THE REQUEST. Rewrite the part of the lines below that opens with the line containing "The image size" and closes with the line containing "coord(106,263)". Replace "star icon" with "bookmark icon", keep everything else the same, and leave the pictures out.

━━━━━ ENTRIES ━━━━━

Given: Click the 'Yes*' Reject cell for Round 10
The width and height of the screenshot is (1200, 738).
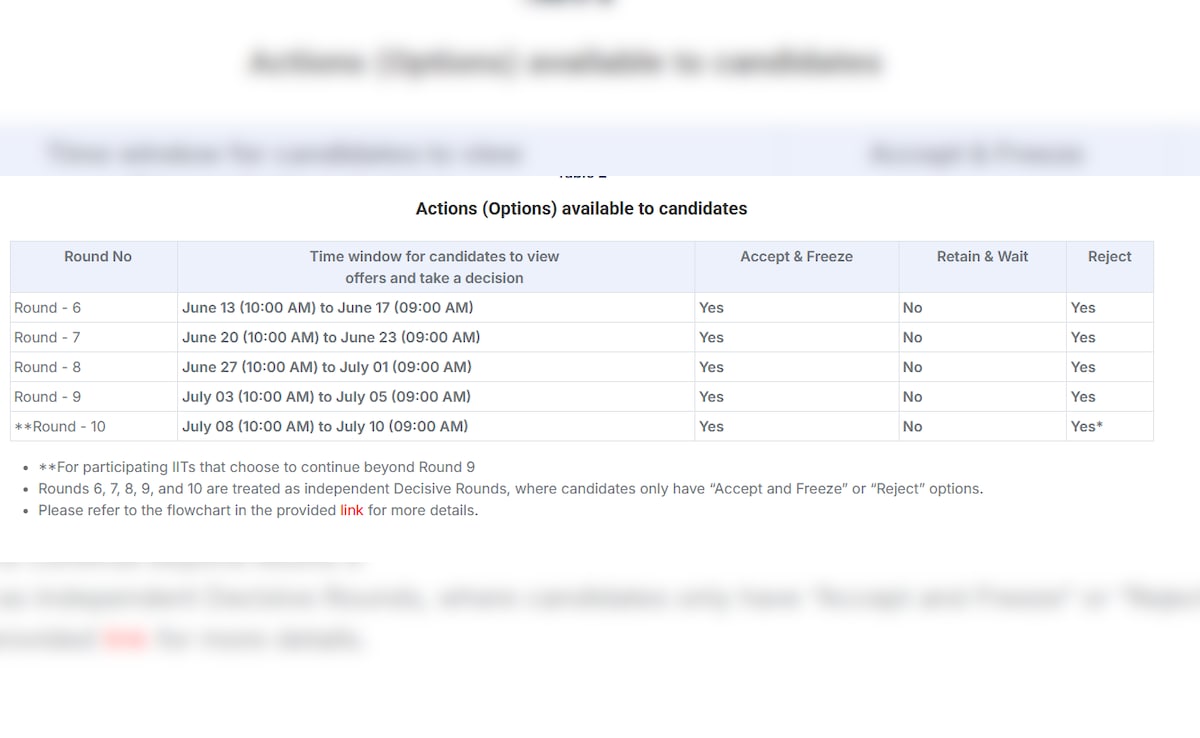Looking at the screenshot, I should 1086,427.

━━━━━
━━━━━ ENTRIES ━━━━━

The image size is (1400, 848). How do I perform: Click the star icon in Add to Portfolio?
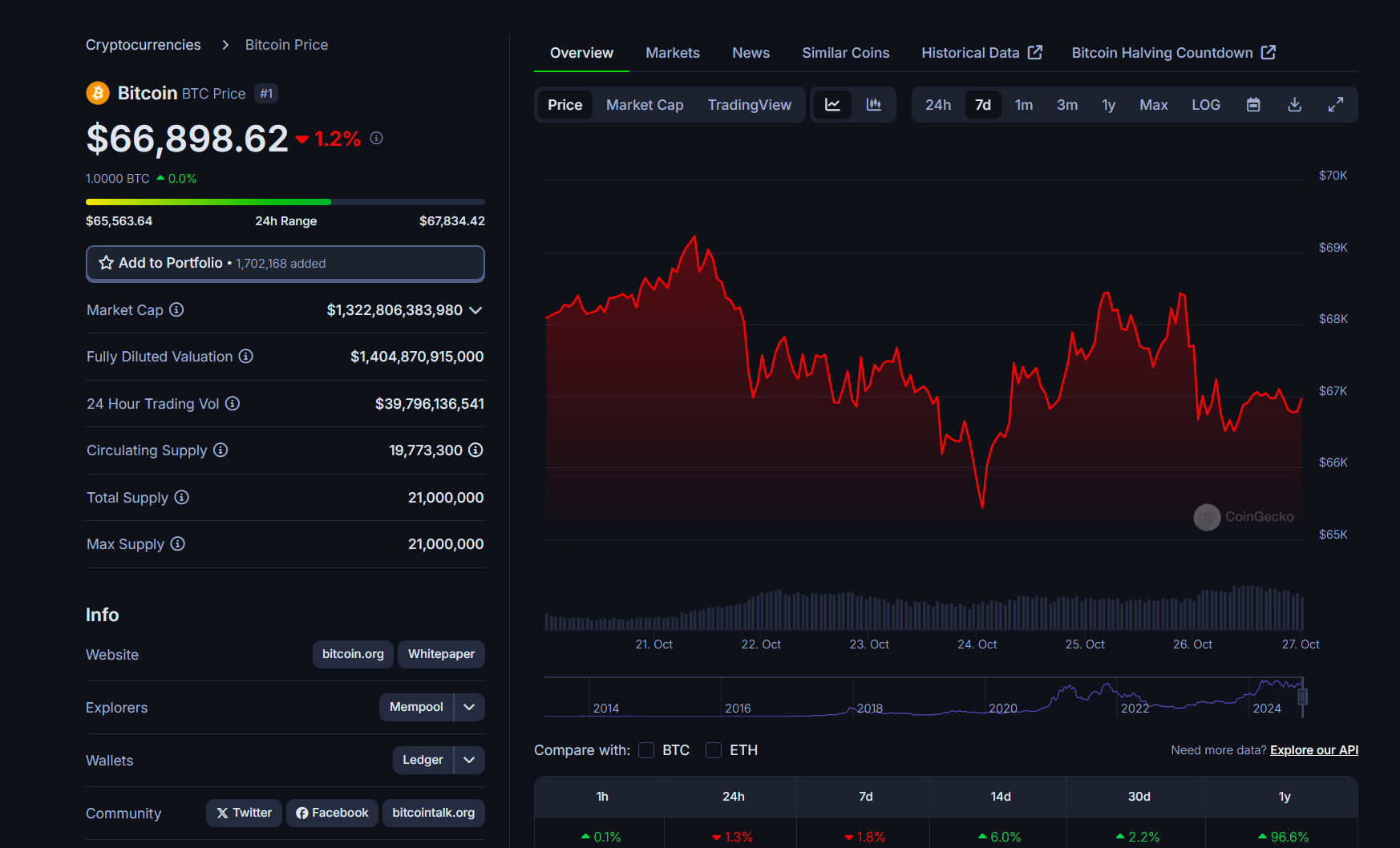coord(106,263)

━━━━━

TASK RESULT.
The image size is (1400, 848). How do I perform: Click the bookmark icon in Add to Portfolio?
coord(106,263)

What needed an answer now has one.